What you will do
Reproduce, exactly and in full, the lines from the one with "617x724 pixels. At" through the one with "You are a computer-use" in the data below; drop pictures.

--- START ---

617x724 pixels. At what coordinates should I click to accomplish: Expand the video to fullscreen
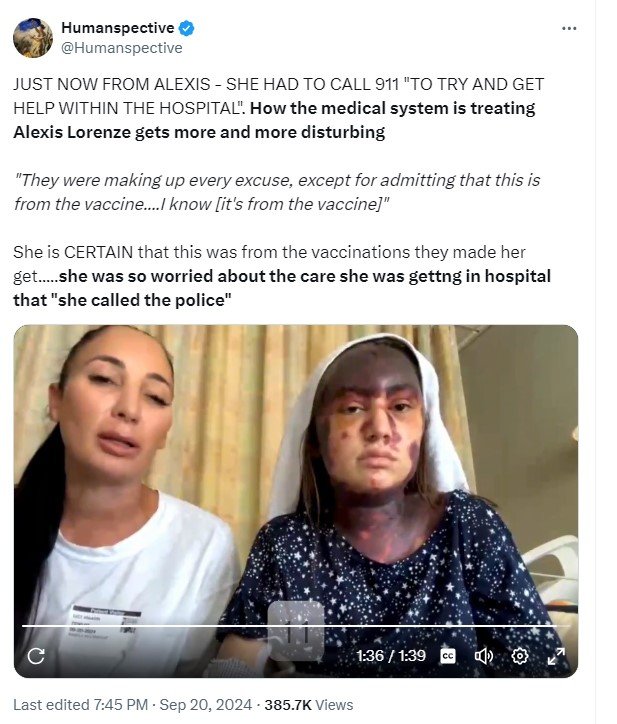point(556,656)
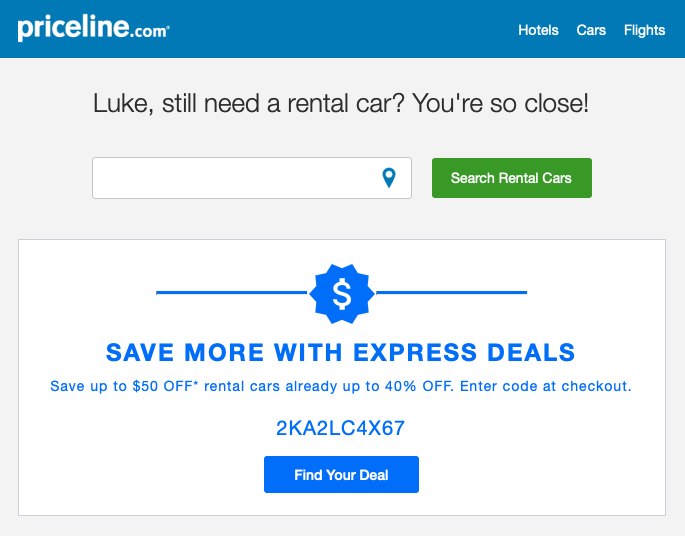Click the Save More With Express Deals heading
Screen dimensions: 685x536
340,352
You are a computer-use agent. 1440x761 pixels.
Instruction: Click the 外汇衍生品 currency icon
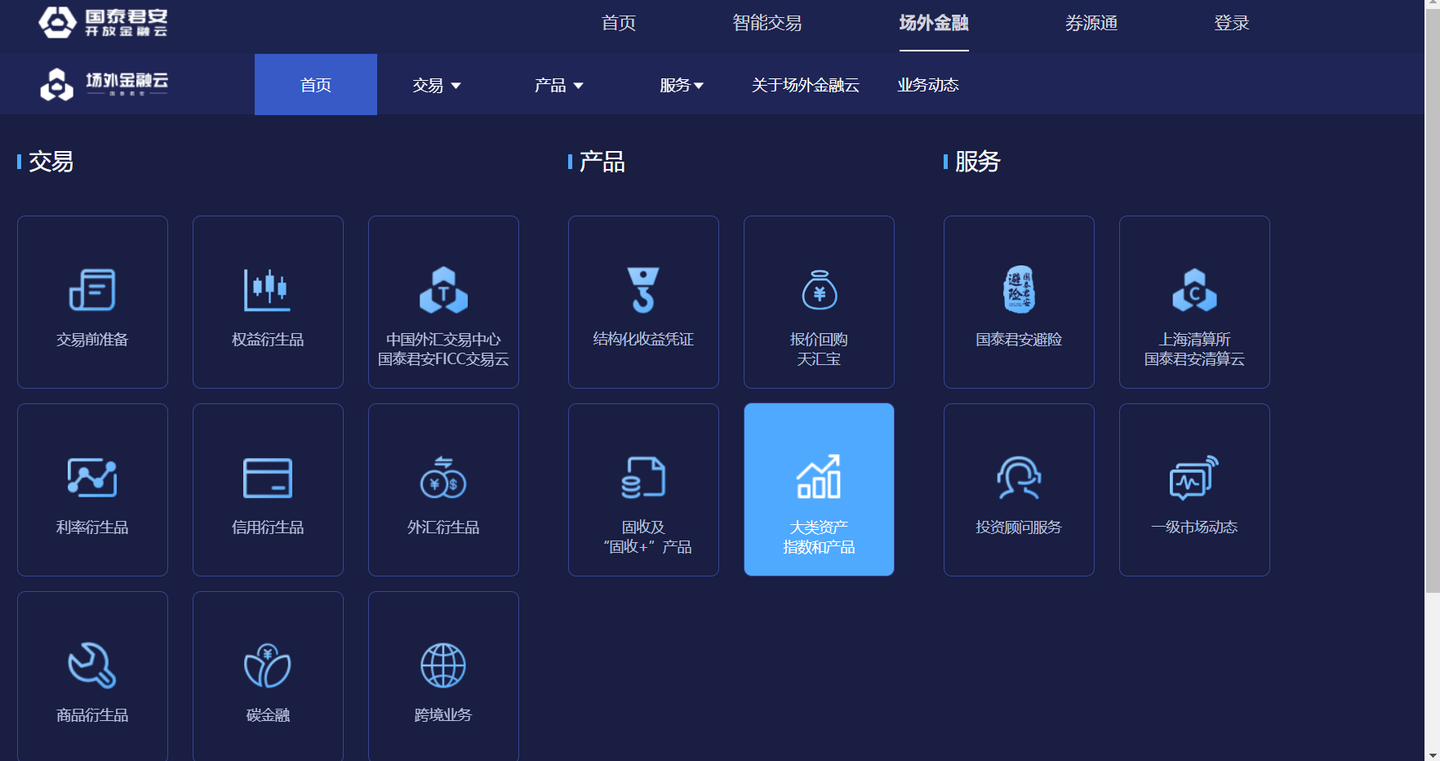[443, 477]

--- END ---
--- START ---

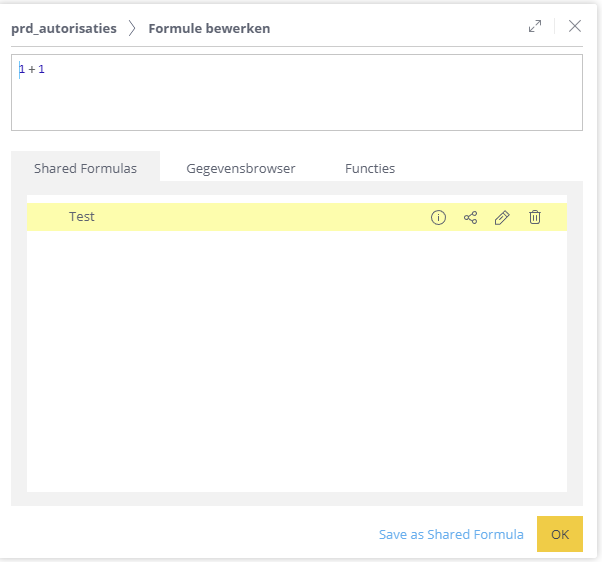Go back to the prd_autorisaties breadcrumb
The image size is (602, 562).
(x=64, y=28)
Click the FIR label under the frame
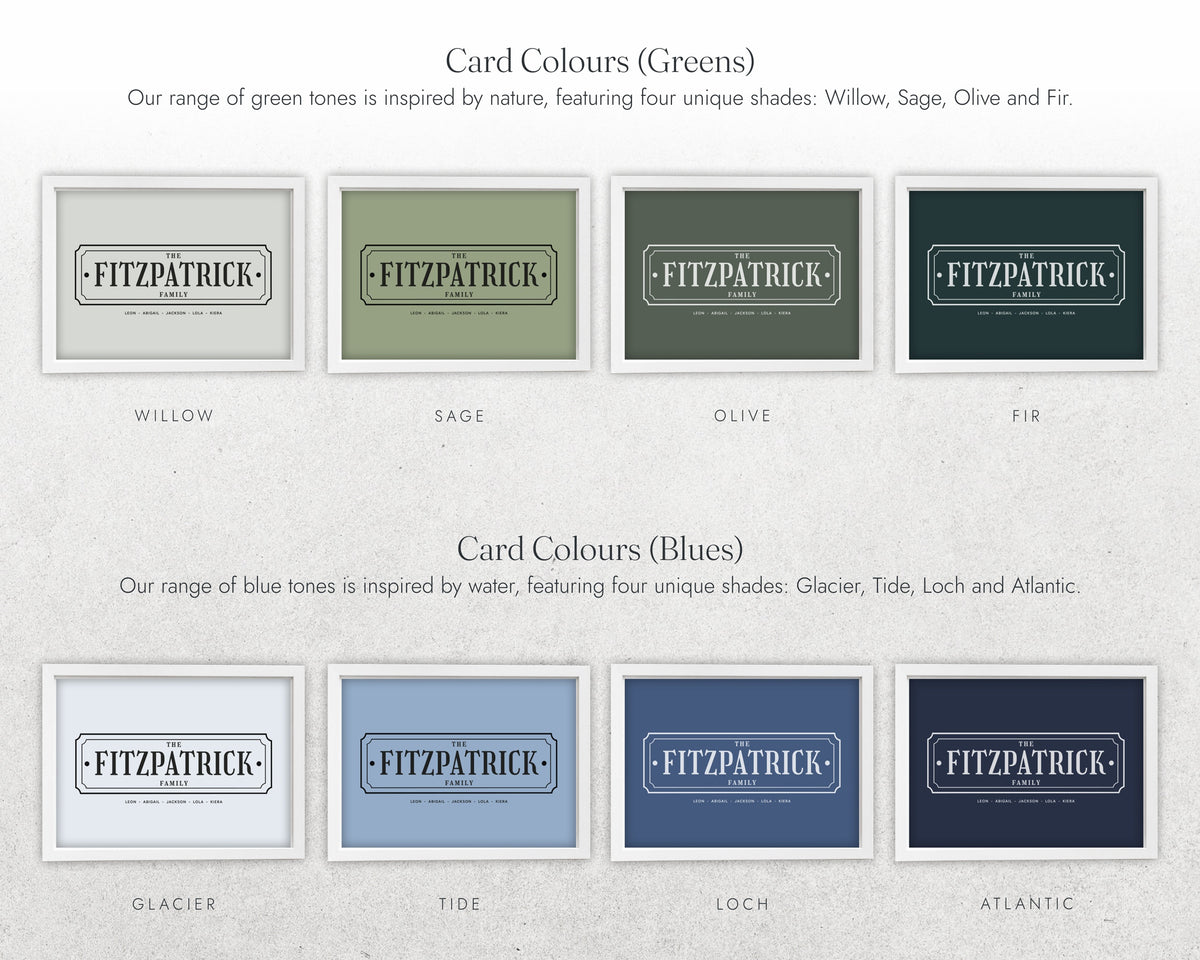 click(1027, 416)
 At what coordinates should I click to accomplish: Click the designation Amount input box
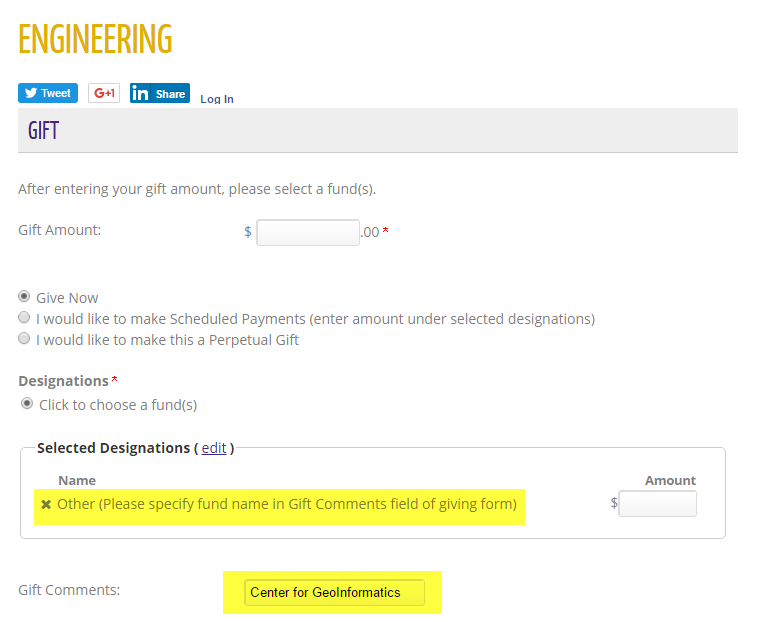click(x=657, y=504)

--- END ---

Task solution
617x724 pixels. At what coordinates should I click to accomplish: Expand the video to fullscreen
point(556,656)
Click the Save More With Express Deals heading
Screen dimensions: 685x536
340,352
You are a computer-use agent. 1440x761 pixels.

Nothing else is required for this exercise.